**DIRECTIONS FOR THIS TASK**.
Every line below between the one holding "Tap the gallery image notification icon" and the one holding "Select the Type tool", inclusive, should be copied exactly, and no other line.

**MATERIAL SUPPLIED**.
---

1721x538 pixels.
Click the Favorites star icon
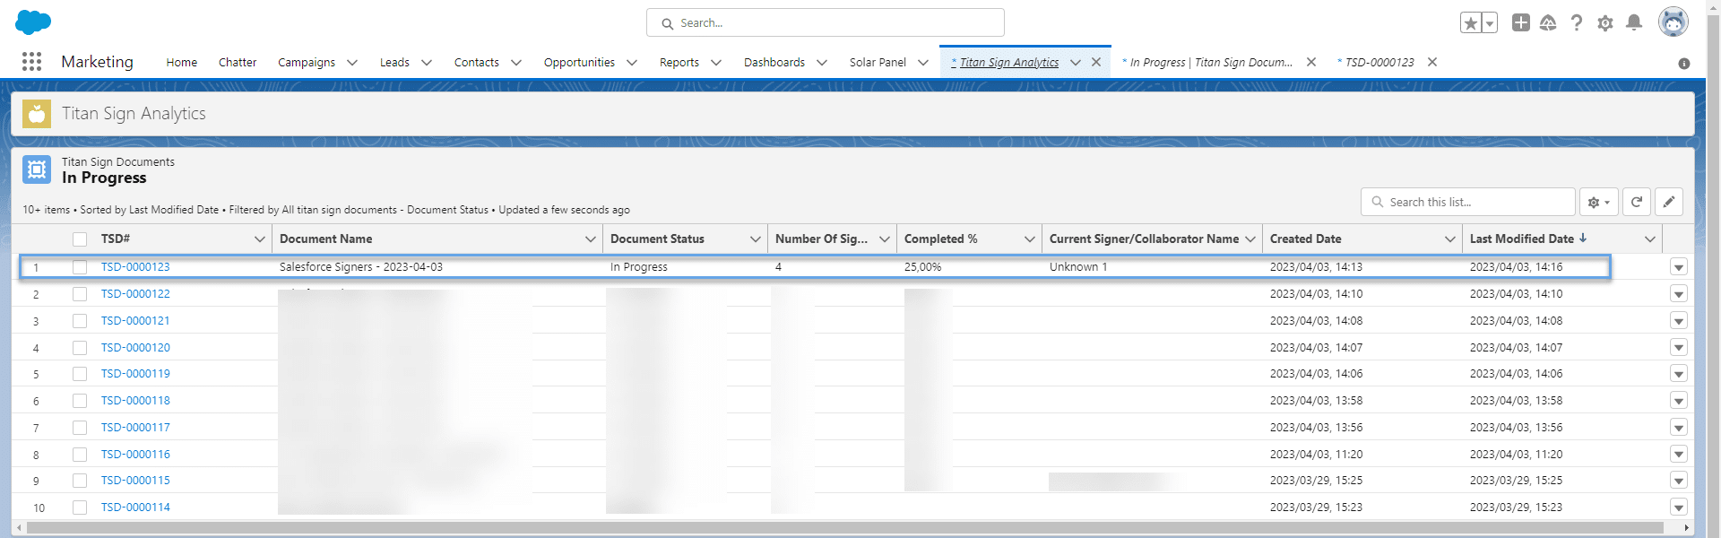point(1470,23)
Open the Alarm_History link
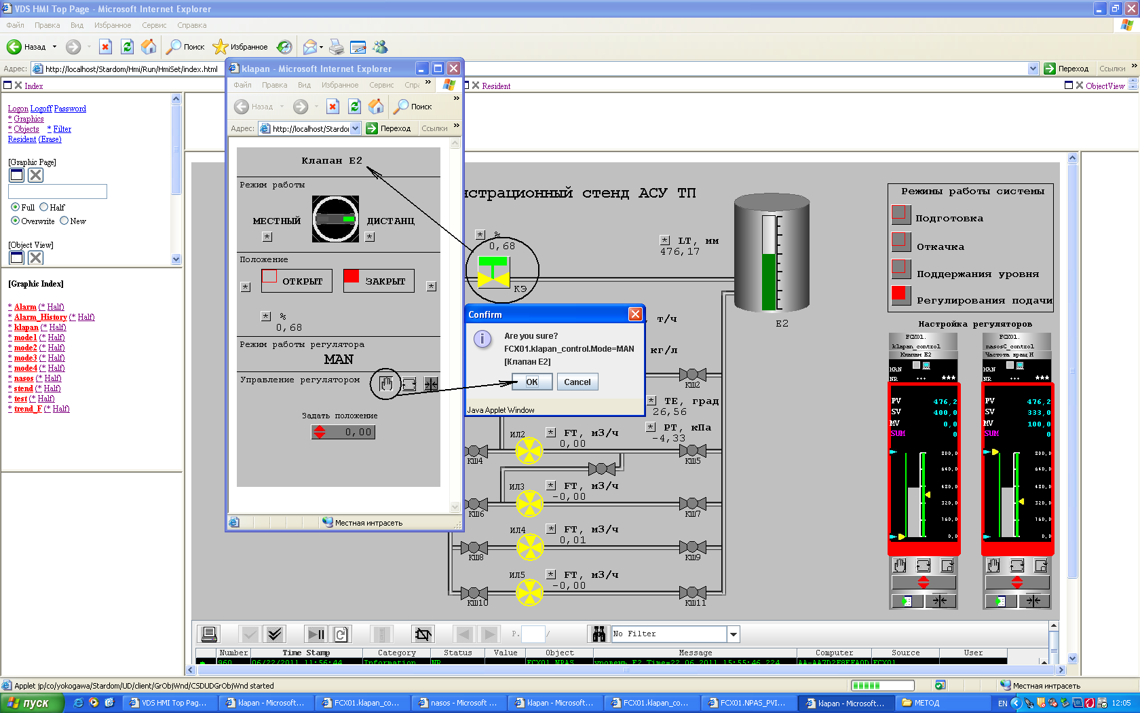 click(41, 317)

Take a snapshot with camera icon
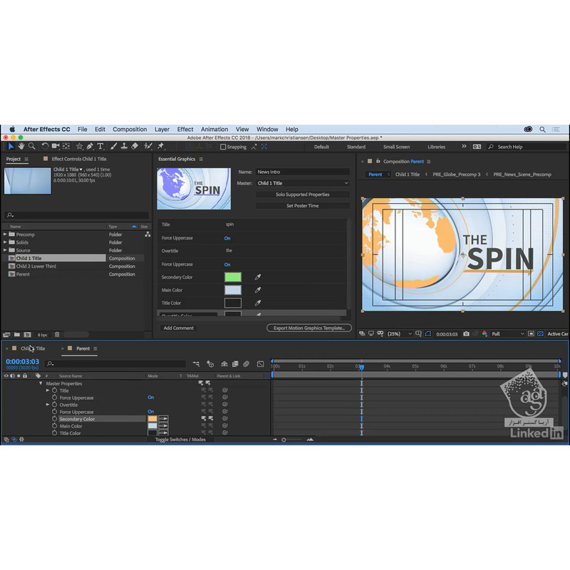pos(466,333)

---

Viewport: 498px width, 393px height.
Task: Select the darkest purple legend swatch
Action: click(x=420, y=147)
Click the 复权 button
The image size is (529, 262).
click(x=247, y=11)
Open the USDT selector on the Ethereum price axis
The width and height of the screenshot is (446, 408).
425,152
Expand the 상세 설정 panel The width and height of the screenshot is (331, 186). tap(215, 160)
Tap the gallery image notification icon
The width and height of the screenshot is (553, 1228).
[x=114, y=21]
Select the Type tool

---

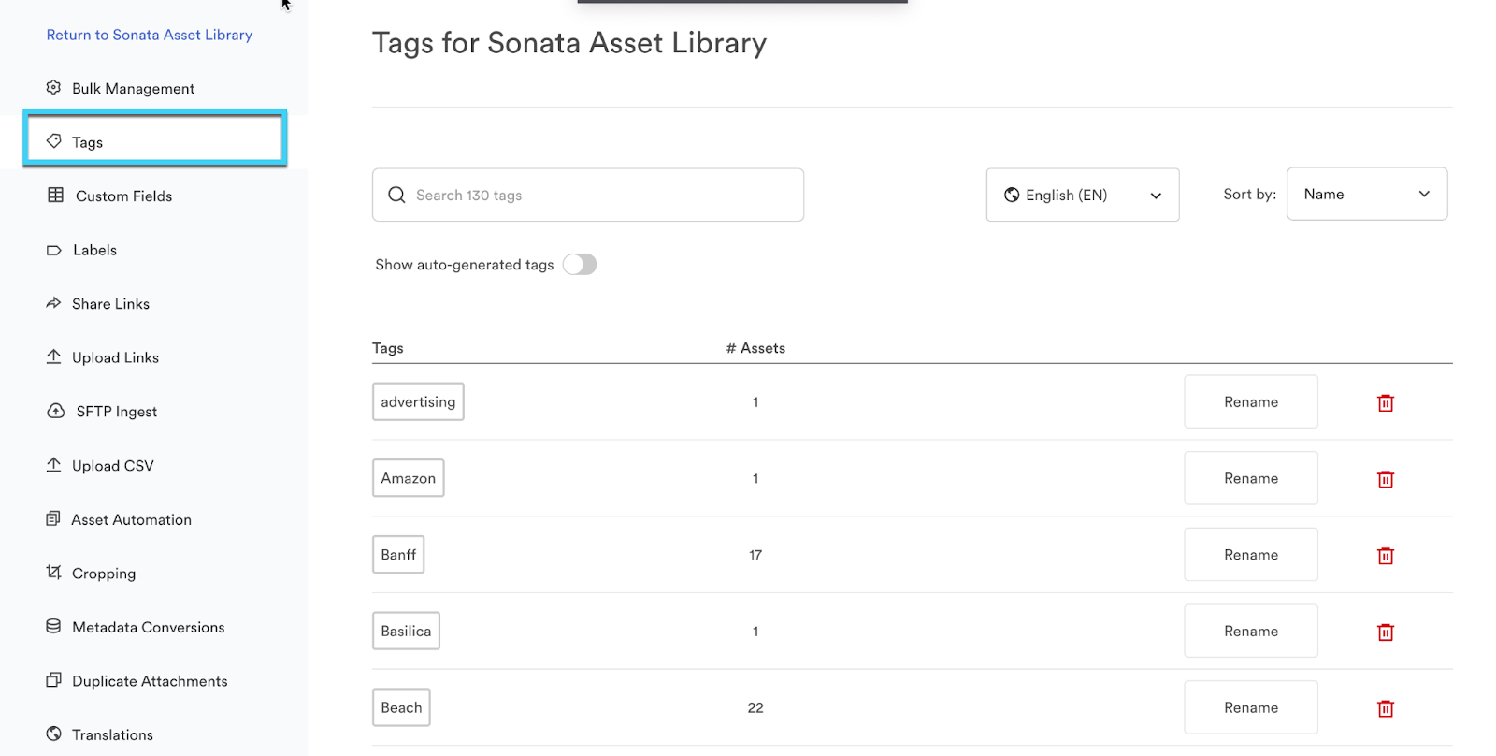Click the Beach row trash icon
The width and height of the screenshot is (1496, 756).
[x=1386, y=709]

---

**ANSWER SPACE**.
Tap the gallery image notification icon
The width and height of the screenshot is (553, 1228).
[x=114, y=21]
Select the Type tool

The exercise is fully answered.